I use them for hay storage-- round bales sitting on our clay loses a LOT of hay to ground moisture wicking up into the bottom of the bale and turning it into cardboard/mulch... I put two light poles about 3 feet apart, just wide enough for the bales to sit on and still be up off the ground without rolling off, and narrow enough for the tractor to straddle without the tires rubbing on them. It keeps the hay up off the ground and leaves an "air gap" under there which keeps the bale bottoms dry. I had been using old scrap pallets I was getting for free at the school district warehouse when I was driving a schoolbus, but many of them were in rough shape and they didn't last over 2-3 seasons AT MOST before they basically rotted into the ground, then you're picking up rotted lumber full of nails and crap and having to burn it and clean up the nails afterwards... What a mess!

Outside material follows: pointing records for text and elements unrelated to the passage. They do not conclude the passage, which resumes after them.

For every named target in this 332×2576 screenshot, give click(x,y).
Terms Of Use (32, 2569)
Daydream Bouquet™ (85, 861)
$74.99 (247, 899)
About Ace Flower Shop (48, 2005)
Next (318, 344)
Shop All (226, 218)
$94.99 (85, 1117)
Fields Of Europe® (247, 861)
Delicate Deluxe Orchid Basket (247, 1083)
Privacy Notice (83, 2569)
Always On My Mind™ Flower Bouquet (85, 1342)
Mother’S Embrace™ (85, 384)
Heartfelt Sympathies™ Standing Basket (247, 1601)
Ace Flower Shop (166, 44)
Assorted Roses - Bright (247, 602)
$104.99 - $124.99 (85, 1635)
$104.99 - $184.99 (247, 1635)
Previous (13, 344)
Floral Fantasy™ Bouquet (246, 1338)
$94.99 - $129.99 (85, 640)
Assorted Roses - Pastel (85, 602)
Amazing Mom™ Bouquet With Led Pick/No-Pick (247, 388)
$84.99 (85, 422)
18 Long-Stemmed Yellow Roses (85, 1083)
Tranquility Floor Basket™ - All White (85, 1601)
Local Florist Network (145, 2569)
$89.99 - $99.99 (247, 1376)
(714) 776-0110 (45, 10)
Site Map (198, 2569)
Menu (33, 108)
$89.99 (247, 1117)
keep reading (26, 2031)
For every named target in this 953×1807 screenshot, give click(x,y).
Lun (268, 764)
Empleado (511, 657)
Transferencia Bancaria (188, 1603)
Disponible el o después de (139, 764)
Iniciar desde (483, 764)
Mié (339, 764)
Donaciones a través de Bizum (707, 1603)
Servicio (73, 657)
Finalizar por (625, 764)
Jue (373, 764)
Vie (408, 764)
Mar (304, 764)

I needed more hay storage so I found a source of free plastic pallets and I've picked up a few loads of them, and are giving them a try. They'll prevent ground moisture from wicking up, but I'm not sure how much "runoff" from the bale sides in rain will end up wicking between the plastic pallet surface and bale in storage, either, but I figure even if some DOES it will be a heck of a lot less than sitting directly on the ground, and cheaper and easier to use than going with crushed stone or broken bricks/rubble bale row bases...

Later! OL J R


----------